◆ **What the exercise asks**: An exact copy of all the records is the expected answer.

◆ **Source data**:

■ ■ ■ ■

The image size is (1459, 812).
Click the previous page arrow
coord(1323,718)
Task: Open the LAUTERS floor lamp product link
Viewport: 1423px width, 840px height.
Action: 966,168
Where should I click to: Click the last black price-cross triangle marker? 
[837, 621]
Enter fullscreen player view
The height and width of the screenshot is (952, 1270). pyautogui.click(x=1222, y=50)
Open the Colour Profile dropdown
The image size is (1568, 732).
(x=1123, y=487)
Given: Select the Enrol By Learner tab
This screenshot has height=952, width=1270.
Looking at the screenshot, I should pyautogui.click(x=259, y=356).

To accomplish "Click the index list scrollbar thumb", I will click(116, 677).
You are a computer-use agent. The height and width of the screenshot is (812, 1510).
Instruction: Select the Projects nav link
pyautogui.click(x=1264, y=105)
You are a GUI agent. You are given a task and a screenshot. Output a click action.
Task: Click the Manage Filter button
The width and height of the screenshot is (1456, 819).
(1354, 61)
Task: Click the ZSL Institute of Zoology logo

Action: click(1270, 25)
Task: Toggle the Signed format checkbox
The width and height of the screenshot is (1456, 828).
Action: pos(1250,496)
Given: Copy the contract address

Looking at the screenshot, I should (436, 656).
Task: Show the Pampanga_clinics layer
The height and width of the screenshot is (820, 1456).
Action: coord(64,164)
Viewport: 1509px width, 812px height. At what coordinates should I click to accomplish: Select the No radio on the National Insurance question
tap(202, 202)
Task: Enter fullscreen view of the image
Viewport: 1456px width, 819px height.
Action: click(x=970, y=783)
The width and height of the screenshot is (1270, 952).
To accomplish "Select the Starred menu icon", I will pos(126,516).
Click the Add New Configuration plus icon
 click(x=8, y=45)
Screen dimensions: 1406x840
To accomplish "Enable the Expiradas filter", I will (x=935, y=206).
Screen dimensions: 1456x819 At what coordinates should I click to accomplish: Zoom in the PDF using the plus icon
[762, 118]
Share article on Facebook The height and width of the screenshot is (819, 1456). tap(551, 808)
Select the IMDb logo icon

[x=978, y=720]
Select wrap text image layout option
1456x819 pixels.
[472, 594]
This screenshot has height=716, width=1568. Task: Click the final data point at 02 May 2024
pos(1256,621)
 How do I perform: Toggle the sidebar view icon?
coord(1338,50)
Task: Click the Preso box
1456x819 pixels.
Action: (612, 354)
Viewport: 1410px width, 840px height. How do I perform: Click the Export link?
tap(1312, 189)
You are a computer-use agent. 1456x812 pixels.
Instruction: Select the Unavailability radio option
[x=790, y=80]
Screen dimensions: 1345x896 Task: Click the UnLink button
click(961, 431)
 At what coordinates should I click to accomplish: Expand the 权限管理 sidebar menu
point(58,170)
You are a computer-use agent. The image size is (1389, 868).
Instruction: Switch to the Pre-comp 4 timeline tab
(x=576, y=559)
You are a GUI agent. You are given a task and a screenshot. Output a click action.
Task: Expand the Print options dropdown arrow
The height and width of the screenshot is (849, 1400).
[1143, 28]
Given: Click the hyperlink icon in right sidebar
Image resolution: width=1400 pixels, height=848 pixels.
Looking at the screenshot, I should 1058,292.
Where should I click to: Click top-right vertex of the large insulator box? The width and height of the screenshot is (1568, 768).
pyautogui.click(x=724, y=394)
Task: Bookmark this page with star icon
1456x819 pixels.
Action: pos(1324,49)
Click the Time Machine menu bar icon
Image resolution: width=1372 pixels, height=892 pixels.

■ ■ ■ ■

◆ **Written answer**:
The image size is (1459, 812).
Click the previous page arrow
coord(1323,718)
Task: Open the LAUTERS floor lamp product link
Viewport: 1423px width, 840px height.
Action: 966,168
Where should I click to: Click the last black price-cross triangle marker? 
[837, 621]
Enter fullscreen player view
The height and width of the screenshot is (952, 1270). pyautogui.click(x=1222, y=50)
Open the Colour Profile dropdown
The image size is (1568, 732).
(x=1123, y=487)
Given: Select the Enrol By Learner tab
This screenshot has height=952, width=1270.
Looking at the screenshot, I should pyautogui.click(x=259, y=356).

To accomplish "Click the index list scrollbar thumb", I will click(116, 677).
You are a computer-use agent. The height and width of the screenshot is (812, 1510).
Instruction: Select the Projects nav link
pyautogui.click(x=1264, y=105)
You are a GUI agent. You are given a task and a screenshot. Output a click action.
Task: Click the Manage Filter button
The width and height of the screenshot is (1456, 819).
(1354, 61)
Task: Click the ZSL Institute of Zoology logo

Action: click(1270, 25)
Task: Toggle the Signed format checkbox
The width and height of the screenshot is (1456, 828).
Action: pos(1250,496)
Given: Copy the contract address

Looking at the screenshot, I should (436, 656).
Task: Show the Pampanga_clinics layer
The height and width of the screenshot is (820, 1456).
Action: coord(64,164)
Viewport: 1509px width, 812px height. At what coordinates should I click to accomplish: Select the No radio on the National Insurance question
tap(202, 202)
Task: Enter fullscreen view of the image
Viewport: 1456px width, 819px height.
Action: click(x=970, y=783)
The width and height of the screenshot is (1270, 952).
To accomplish "Select the Starred menu icon", I will pos(126,516).
Click the Add New Configuration plus icon
 click(x=8, y=45)
Screen dimensions: 1406x840
To accomplish "Enable the Expiradas filter", I will (x=935, y=206).
Screen dimensions: 1456x819 At what coordinates should I click to accomplish: Zoom in the PDF using the plus icon
[762, 118]
Share article on Facebook The height and width of the screenshot is (819, 1456). tap(551, 808)
Select the IMDb logo icon

[x=978, y=720]
Select wrap text image layout option
1456x819 pixels.
[472, 594]
This screenshot has height=716, width=1568. Task: Click the final data point at 02 May 2024
pos(1256,621)
 How do I perform: Toggle the sidebar view icon?
coord(1338,50)
Task: Click the Preso box
1456x819 pixels.
Action: (612, 354)
Viewport: 1410px width, 840px height. How do I perform: Click the Export link?
tap(1312, 189)
You are a computer-use agent. 1456x812 pixels.
Instruction: Select the Unavailability radio option
[x=790, y=80]
Screen dimensions: 1345x896 Task: Click the UnLink button
click(961, 431)
 At what coordinates should I click to accomplish: Expand the 权限管理 sidebar menu
point(58,170)
You are a computer-use agent. The image size is (1389, 868).
Instruction: Switch to the Pre-comp 4 timeline tab
(x=576, y=559)
You are a GUI agent. You are given a task and a screenshot. Output a click action.
Task: Expand the Print options dropdown arrow
The height and width of the screenshot is (849, 1400).
[1143, 28]
Given: Click the hyperlink icon in right sidebar
Image resolution: width=1400 pixels, height=848 pixels.
Looking at the screenshot, I should 1058,292.
Where should I click to: Click top-right vertex of the large insulator box? The width and height of the screenshot is (1568, 768).
pyautogui.click(x=724, y=394)
Task: Bookmark this page with star icon
1456x819 pixels.
Action: pos(1324,49)
Click the Time Machine menu bar icon
Image resolution: width=1372 pixels, height=892 pixels.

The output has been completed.